* _Your instructions_
In the part of the material that opens with the line containing "This screenshot has height=590, width=850." and runs through the end of the material, swap "delivery slot" for "pickup window" and give only those lines back, otherwise unchanged.

* _Materials provided_
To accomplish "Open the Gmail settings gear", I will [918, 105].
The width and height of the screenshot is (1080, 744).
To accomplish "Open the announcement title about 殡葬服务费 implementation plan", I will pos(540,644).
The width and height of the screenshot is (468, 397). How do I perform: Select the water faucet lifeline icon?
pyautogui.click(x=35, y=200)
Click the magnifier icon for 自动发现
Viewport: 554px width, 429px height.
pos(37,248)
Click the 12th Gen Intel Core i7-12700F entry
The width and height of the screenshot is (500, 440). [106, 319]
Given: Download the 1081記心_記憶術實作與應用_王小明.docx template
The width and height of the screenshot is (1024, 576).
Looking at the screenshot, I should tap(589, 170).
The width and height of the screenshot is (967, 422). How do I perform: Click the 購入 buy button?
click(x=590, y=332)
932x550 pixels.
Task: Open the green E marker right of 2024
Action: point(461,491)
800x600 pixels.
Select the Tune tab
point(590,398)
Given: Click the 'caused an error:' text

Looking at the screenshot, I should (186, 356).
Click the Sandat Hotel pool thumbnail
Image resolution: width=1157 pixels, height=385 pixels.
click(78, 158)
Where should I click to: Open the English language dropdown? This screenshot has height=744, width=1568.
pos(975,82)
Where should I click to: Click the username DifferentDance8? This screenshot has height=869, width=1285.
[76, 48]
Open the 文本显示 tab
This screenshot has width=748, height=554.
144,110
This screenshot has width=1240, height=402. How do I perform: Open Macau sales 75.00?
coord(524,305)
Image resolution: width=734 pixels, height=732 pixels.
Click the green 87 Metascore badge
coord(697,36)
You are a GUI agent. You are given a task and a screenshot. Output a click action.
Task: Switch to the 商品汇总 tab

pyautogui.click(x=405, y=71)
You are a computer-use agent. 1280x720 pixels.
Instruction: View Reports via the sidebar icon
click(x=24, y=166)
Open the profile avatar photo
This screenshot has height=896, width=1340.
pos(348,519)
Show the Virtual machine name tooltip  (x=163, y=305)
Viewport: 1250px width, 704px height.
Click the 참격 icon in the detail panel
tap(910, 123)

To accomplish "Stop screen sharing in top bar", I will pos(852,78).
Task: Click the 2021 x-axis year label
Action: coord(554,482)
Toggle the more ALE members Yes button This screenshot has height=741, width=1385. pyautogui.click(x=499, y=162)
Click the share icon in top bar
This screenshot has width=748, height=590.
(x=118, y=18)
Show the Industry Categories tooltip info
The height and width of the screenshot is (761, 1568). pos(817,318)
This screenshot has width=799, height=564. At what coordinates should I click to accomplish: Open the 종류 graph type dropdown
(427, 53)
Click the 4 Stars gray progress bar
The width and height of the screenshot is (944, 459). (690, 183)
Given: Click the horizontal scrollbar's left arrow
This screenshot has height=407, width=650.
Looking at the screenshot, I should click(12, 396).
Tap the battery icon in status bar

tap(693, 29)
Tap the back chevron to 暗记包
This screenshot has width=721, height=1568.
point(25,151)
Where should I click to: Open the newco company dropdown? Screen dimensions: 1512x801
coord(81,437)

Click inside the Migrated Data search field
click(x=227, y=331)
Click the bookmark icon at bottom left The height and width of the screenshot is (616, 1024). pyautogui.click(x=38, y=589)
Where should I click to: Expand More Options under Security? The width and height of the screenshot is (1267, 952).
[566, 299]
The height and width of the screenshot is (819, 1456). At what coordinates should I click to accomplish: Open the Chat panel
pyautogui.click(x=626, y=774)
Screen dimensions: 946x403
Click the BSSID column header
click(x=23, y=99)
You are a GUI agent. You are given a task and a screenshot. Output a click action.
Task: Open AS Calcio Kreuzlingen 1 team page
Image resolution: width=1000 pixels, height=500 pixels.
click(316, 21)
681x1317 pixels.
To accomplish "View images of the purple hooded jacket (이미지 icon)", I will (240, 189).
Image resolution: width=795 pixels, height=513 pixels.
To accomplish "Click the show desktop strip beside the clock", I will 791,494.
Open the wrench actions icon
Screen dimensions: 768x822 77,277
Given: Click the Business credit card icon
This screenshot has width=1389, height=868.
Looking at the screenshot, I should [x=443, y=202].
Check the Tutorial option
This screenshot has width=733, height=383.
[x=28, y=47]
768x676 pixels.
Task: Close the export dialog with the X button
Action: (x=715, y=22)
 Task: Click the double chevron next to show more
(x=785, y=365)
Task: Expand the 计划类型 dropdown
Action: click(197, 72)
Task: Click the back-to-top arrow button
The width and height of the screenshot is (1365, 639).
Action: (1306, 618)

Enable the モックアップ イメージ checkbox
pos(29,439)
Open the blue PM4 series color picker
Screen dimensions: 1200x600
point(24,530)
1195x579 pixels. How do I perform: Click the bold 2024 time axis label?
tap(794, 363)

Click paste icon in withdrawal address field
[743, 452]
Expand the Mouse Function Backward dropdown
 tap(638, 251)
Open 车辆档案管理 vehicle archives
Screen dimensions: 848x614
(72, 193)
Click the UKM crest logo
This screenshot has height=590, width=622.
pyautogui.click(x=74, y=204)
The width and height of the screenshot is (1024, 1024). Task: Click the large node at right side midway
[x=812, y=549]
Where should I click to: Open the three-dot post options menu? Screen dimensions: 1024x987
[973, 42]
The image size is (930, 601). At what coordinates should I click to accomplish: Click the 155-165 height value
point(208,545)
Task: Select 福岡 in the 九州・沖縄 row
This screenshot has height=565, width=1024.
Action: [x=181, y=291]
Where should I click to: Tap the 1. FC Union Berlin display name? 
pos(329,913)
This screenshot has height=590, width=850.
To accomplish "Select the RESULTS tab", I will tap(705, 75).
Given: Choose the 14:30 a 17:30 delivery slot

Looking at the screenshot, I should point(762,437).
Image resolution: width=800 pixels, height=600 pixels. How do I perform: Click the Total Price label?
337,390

* _Response below_
This screenshot has height=590, width=850.
To accomplish "Select the RESULTS tab", I will tap(705, 75).
Given: Choose the 14:30 a 17:30 pickup window

Looking at the screenshot, I should point(762,437).
Image resolution: width=800 pixels, height=600 pixels. How do I perform: Click the Total Price label?
337,390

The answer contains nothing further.